**To do:** Establish how many lines in the entries hold the string "agent". The number by itself is the whole answer.

(Records from a data source)
|---|
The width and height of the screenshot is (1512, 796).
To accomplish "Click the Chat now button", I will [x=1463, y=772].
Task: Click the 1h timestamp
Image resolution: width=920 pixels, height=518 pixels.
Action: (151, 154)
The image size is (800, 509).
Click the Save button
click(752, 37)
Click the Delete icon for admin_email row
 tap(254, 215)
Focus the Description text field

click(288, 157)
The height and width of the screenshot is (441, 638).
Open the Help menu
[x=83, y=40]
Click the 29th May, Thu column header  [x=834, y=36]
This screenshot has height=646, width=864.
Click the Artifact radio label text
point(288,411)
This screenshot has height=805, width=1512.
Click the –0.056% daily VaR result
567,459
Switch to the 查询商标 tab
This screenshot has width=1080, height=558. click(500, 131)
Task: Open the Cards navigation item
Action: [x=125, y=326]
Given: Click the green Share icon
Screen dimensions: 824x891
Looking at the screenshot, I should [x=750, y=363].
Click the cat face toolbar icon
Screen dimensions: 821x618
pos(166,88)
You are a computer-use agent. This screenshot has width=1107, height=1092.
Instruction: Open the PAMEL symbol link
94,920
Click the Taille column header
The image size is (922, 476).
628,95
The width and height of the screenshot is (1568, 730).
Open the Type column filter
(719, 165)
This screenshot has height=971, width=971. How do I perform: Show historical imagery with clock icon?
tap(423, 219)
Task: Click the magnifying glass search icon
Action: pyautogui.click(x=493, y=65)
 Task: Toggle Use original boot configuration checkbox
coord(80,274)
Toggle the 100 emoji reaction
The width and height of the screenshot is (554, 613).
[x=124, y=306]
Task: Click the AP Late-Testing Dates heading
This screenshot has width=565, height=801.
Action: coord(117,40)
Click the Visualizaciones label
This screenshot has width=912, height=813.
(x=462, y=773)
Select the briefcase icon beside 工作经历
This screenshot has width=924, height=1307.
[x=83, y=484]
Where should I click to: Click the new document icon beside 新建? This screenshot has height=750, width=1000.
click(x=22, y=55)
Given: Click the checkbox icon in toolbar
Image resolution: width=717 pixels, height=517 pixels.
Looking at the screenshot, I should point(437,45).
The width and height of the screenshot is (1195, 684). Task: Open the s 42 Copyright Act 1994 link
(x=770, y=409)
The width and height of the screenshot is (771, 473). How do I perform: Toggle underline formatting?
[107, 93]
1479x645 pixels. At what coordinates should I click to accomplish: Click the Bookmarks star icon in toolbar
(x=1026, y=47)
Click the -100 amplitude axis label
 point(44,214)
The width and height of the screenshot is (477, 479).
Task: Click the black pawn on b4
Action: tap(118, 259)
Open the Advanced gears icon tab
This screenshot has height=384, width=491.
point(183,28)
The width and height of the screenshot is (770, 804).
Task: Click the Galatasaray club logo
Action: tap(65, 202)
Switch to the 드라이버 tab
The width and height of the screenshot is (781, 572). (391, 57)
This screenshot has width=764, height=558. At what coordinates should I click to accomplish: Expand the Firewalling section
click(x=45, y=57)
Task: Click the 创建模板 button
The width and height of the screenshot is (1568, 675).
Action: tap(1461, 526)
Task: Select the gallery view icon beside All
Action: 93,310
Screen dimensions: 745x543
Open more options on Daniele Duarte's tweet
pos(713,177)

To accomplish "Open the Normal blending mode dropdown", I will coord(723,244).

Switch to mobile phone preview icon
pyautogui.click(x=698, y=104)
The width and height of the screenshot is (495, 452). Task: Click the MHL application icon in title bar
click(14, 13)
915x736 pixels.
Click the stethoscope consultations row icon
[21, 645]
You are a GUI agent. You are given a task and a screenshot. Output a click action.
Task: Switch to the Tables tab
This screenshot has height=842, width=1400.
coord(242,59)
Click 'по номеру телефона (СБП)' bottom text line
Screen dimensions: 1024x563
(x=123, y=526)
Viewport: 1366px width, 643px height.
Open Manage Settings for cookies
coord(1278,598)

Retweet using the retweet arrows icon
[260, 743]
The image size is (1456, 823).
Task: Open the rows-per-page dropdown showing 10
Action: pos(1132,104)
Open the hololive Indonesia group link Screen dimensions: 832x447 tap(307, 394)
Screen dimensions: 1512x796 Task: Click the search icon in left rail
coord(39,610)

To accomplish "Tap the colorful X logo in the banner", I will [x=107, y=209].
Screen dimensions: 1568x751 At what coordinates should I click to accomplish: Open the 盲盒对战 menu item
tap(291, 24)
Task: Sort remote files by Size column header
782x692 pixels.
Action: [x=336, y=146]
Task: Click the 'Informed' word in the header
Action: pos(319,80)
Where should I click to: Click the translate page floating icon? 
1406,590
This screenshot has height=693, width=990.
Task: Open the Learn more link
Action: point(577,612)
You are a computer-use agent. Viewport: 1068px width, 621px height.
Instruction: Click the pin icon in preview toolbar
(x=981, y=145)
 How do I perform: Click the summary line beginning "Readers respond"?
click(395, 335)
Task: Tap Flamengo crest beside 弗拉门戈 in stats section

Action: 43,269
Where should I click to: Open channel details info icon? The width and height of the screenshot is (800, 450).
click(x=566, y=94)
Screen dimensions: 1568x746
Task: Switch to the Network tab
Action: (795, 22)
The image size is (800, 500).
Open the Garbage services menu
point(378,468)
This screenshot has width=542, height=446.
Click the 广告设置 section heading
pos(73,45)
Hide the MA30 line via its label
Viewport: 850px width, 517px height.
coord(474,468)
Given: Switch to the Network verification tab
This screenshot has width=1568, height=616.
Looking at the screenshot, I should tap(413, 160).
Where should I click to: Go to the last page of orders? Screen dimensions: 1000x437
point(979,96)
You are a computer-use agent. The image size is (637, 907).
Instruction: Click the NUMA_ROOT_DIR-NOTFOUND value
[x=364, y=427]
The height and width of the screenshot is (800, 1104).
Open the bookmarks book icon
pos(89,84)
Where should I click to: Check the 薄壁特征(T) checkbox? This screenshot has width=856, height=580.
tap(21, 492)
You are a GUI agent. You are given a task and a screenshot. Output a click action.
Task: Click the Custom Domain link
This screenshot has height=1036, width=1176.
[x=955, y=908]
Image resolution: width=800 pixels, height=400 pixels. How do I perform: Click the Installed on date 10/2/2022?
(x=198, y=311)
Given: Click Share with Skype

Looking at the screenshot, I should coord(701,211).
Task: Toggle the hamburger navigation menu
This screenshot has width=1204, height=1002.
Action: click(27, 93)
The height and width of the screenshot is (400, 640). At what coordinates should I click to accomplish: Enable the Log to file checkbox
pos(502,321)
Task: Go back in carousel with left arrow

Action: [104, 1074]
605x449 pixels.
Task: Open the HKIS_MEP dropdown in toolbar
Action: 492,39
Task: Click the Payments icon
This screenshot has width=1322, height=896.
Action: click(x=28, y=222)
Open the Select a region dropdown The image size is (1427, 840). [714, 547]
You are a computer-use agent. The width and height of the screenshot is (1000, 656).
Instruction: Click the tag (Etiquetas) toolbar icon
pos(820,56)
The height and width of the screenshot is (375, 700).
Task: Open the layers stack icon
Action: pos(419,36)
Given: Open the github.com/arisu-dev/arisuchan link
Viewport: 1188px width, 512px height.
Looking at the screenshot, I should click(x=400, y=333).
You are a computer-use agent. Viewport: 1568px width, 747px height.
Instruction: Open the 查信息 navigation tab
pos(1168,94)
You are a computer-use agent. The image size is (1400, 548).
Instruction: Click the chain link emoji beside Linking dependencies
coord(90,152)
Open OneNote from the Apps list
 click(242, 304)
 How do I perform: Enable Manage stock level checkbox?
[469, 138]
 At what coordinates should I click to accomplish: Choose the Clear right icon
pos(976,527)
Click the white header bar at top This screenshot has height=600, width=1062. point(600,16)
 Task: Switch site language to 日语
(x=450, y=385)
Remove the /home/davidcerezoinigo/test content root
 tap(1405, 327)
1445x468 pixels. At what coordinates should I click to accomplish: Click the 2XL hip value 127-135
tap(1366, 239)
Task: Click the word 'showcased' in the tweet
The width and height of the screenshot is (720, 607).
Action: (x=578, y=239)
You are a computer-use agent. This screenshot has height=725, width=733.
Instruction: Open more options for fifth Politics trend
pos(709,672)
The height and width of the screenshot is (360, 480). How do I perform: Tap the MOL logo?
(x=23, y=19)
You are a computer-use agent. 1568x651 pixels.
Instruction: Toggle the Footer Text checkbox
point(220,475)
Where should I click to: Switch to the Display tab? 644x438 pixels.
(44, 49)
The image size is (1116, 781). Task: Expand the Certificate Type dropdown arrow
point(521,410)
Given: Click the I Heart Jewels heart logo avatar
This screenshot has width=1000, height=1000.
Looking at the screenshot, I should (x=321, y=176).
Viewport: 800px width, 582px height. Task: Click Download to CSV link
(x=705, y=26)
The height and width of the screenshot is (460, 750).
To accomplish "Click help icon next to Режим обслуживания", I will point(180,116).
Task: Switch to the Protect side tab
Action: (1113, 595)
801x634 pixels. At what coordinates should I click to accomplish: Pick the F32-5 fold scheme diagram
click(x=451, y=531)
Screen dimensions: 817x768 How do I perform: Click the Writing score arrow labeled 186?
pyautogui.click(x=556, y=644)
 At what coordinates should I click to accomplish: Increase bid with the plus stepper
|---|
**Worked solution:** 10